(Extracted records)
::::::::
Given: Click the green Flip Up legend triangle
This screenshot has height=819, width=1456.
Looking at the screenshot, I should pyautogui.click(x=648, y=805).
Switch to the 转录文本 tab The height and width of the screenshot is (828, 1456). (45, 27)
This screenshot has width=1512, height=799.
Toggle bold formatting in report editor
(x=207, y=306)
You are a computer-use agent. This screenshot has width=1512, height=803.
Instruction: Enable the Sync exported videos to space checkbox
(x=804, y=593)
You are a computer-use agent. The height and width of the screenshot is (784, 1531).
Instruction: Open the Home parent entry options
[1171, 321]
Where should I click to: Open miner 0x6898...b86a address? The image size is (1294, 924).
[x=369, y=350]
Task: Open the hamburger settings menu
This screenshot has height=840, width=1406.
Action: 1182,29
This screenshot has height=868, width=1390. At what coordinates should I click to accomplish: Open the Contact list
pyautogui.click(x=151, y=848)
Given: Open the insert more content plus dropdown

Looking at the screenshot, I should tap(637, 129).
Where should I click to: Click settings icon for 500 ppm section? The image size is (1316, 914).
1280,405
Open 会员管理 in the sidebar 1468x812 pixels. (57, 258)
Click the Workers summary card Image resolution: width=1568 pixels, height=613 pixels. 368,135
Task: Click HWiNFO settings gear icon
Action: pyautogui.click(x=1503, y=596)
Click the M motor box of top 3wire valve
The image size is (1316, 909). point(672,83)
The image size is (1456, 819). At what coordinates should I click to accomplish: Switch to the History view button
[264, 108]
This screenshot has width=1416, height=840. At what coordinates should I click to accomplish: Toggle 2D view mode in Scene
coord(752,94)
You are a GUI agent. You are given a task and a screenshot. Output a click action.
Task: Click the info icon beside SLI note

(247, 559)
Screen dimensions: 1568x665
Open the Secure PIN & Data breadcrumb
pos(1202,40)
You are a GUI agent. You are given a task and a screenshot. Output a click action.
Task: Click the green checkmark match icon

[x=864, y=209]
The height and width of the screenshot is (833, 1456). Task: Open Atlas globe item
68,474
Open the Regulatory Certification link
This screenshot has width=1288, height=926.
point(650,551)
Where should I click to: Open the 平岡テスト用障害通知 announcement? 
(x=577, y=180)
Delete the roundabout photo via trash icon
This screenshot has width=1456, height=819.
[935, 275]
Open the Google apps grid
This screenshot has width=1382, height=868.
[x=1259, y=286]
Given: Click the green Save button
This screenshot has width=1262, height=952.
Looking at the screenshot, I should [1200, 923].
::::::::
_Task statement_
Copy down the complete data exactly as supplied.

_Result_
Given: Click the green Flip Up legend triangle
This screenshot has height=819, width=1456.
Looking at the screenshot, I should pyautogui.click(x=648, y=805).
Switch to the 转录文本 tab The height and width of the screenshot is (828, 1456). (45, 27)
This screenshot has width=1512, height=799.
Toggle bold formatting in report editor
(x=207, y=306)
You are a computer-use agent. This screenshot has width=1512, height=803.
Instruction: Enable the Sync exported videos to space checkbox
(x=804, y=593)
You are a computer-use agent. The height and width of the screenshot is (784, 1531).
Instruction: Open the Home parent entry options
[1171, 321]
Where should I click to: Open miner 0x6898...b86a address? The image size is (1294, 924).
[x=369, y=350]
Task: Open the hamburger settings menu
This screenshot has height=840, width=1406.
Action: 1182,29
This screenshot has height=868, width=1390. At what coordinates should I click to accomplish: Open the Contact list
pyautogui.click(x=151, y=848)
Given: Open the insert more content plus dropdown

Looking at the screenshot, I should tap(637, 129).
Where should I click to: Click settings icon for 500 ppm section? The image size is (1316, 914).
1280,405
Open 会员管理 in the sidebar 1468x812 pixels. (57, 258)
Click the Workers summary card Image resolution: width=1568 pixels, height=613 pixels. 368,135
Task: Click HWiNFO settings gear icon
Action: pyautogui.click(x=1503, y=596)
Click the M motor box of top 3wire valve
The image size is (1316, 909). point(672,83)
The image size is (1456, 819). At what coordinates should I click to accomplish: Switch to the History view button
[264, 108]
This screenshot has width=1416, height=840. At what coordinates should I click to accomplish: Toggle 2D view mode in Scene
coord(752,94)
You are a GUI agent. You are given a task and a screenshot. Output a click action.
Task: Click the info icon beside SLI note

(247, 559)
Screen dimensions: 1568x665
Open the Secure PIN & Data breadcrumb
pos(1202,40)
You are a GUI agent. You are given a task and a screenshot. Output a click action.
Task: Click the green checkmark match icon

[x=864, y=209]
The height and width of the screenshot is (833, 1456). Task: Open Atlas globe item
68,474
Open the Regulatory Certification link
This screenshot has width=1288, height=926.
point(650,551)
Where should I click to: Open the 平岡テスト用障害通知 announcement? 
(x=577, y=180)
Delete the roundabout photo via trash icon
This screenshot has width=1456, height=819.
[935, 275]
Open the Google apps grid
This screenshot has width=1382, height=868.
[x=1259, y=286]
Given: Click the green Save button
This screenshot has width=1262, height=952.
Looking at the screenshot, I should [1200, 923].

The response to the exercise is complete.